* Task goal *
Copy the records below exactly, leaving out every picture.

(Extracted data entries)

* * * * * * * * *

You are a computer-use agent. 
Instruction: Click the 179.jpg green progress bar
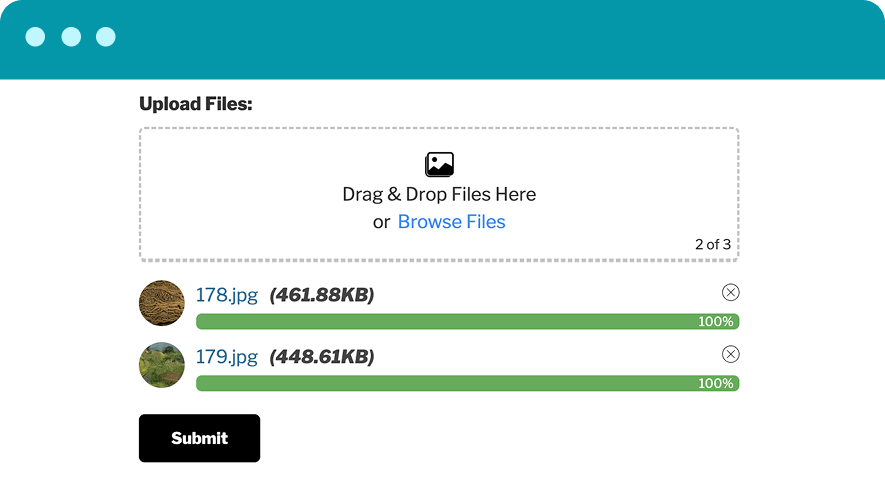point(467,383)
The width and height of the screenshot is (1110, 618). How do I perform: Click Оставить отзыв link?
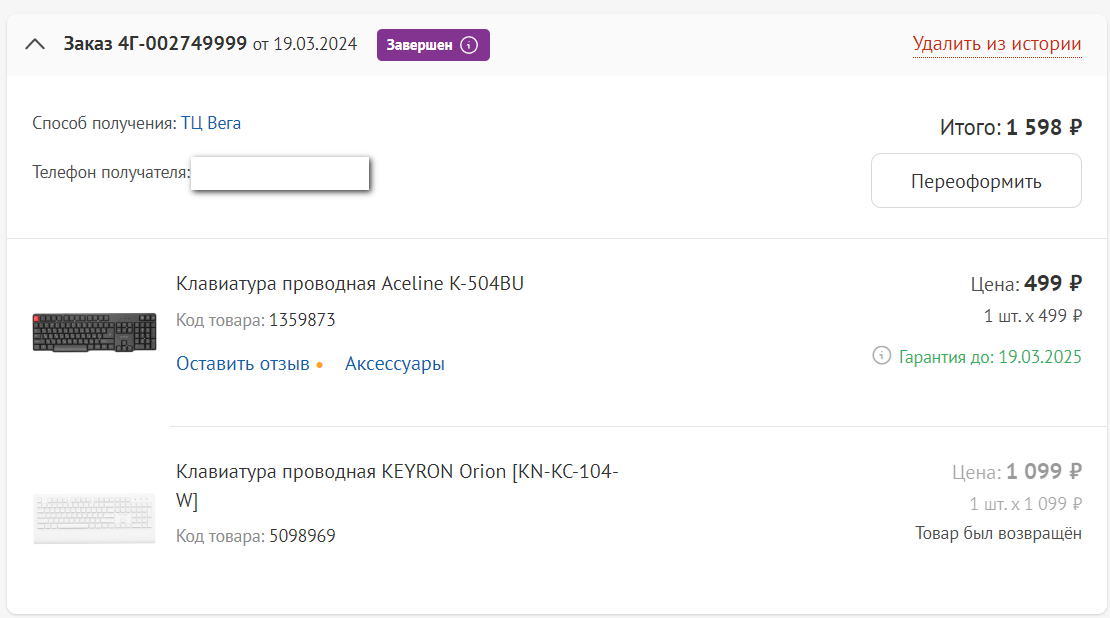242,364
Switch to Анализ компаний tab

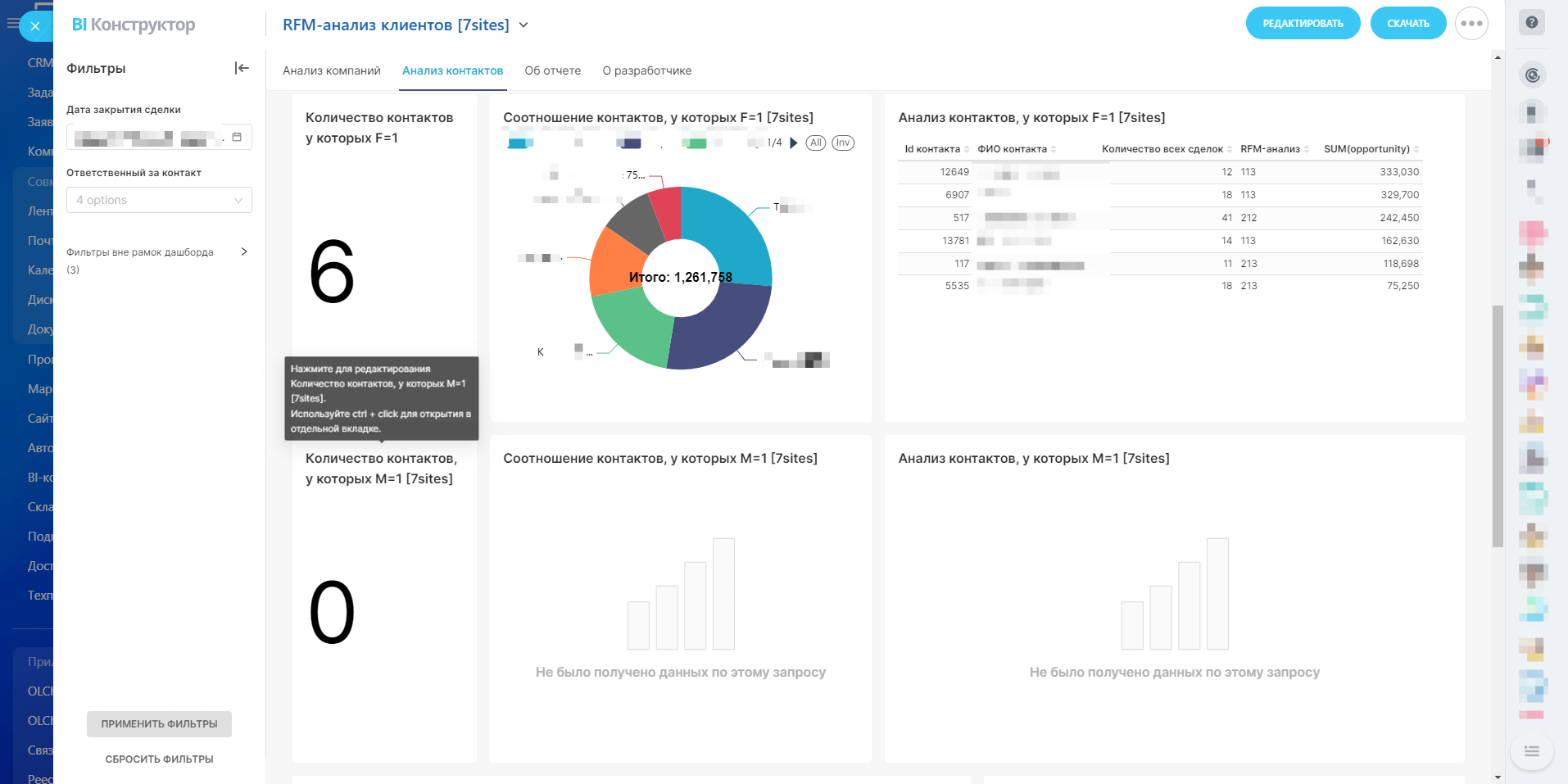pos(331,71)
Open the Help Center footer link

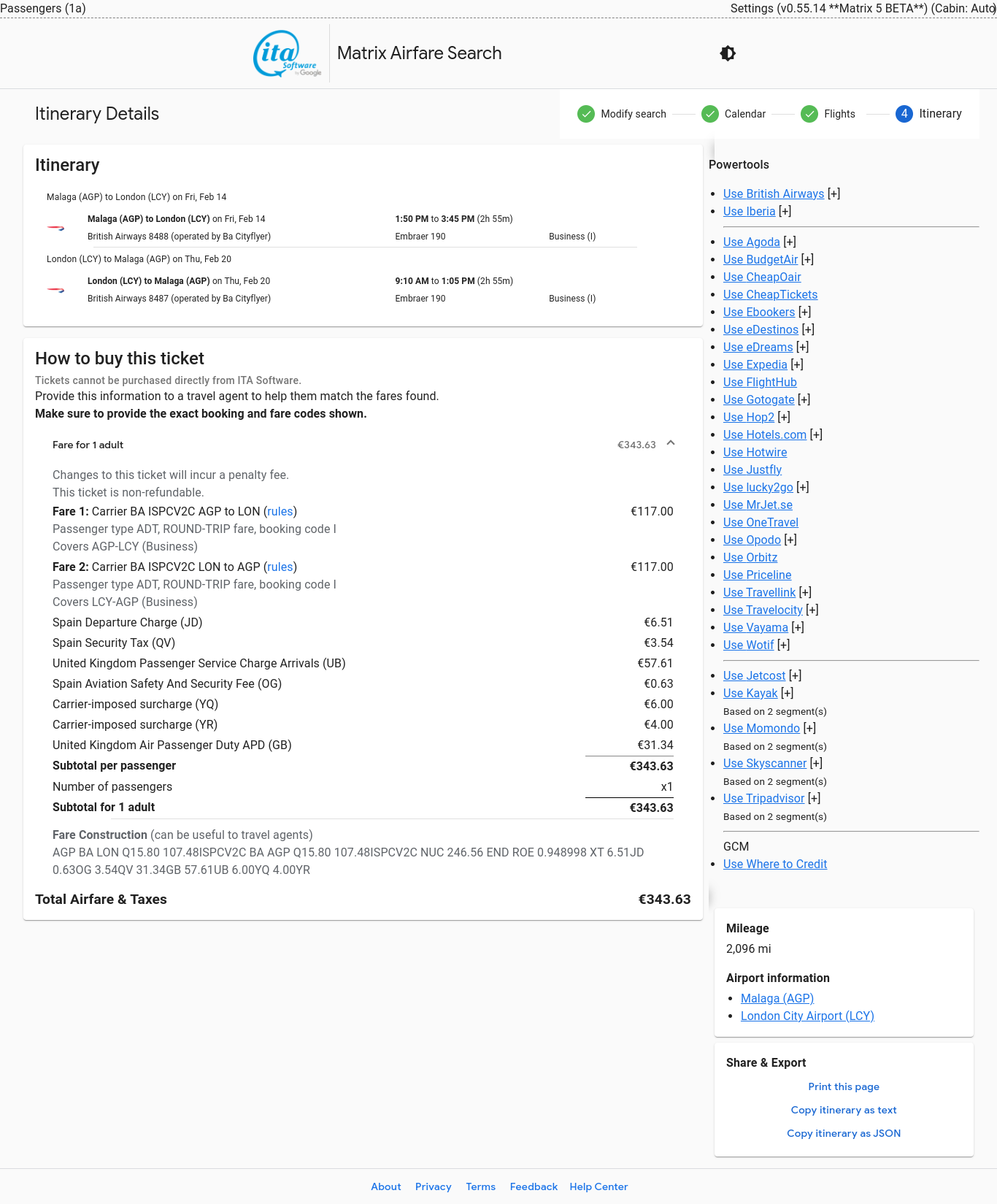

* * * * * * * * *

* Task solution *
You are a computer-use agent. 
Instruction: Click the 179.jpg green progress bar
point(467,383)
The width and height of the screenshot is (1110, 618). How do I perform: Click Оставить отзыв link?
242,364
Switch to Анализ компаний tab

pos(331,71)
Open the Help Center footer link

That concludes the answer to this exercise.